Your objective: Look through the entries that follow and return each line that has the string "width".

Top of Record set

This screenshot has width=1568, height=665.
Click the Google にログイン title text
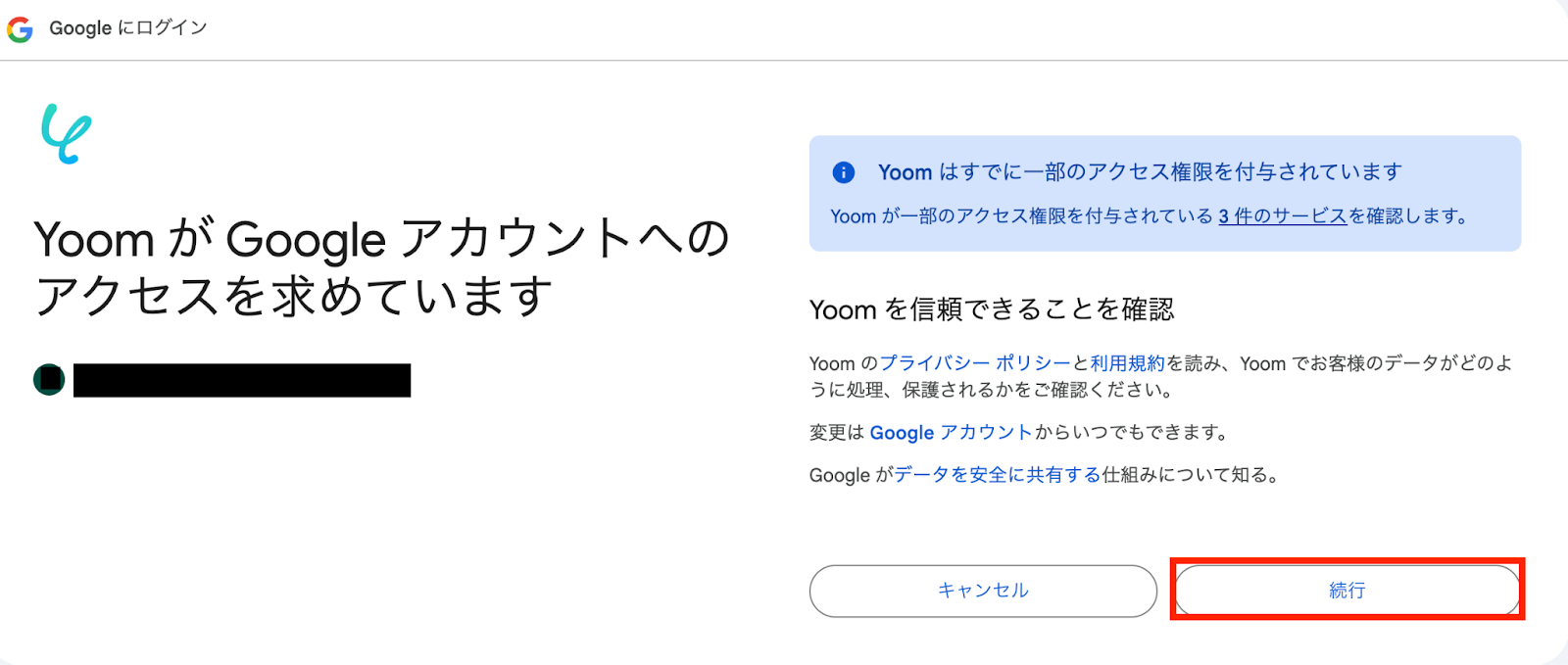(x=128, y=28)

Bottom of Record set
Top of Record set

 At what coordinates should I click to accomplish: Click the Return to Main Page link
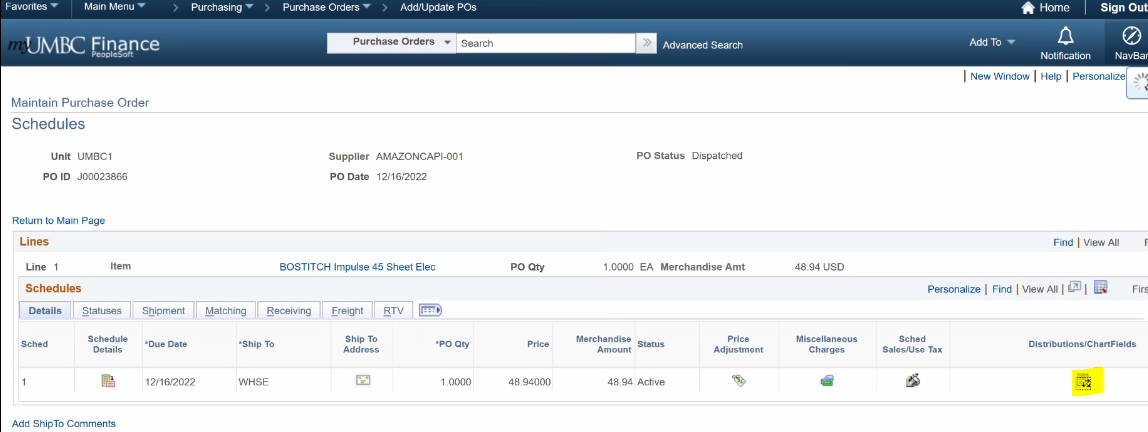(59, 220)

Bottom of Record set
Top of Record set

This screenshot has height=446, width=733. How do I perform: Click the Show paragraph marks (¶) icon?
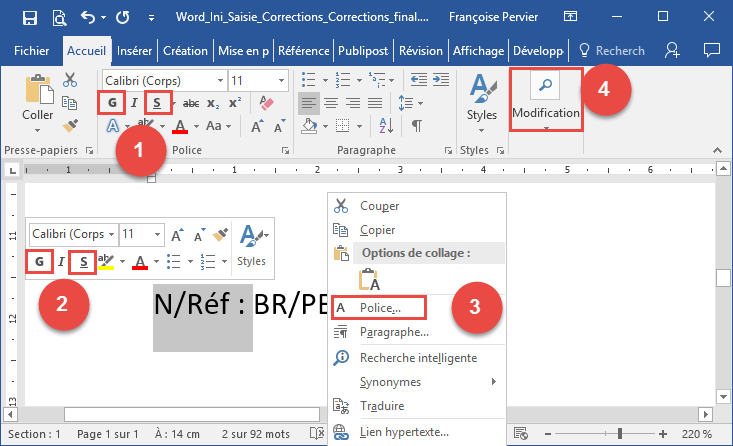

Bottom of Record set

The answer:
This screenshot has width=1568, height=665.
This screenshot has height=446, width=733. How do I perform: Click the Show paragraph marks (¶) icon?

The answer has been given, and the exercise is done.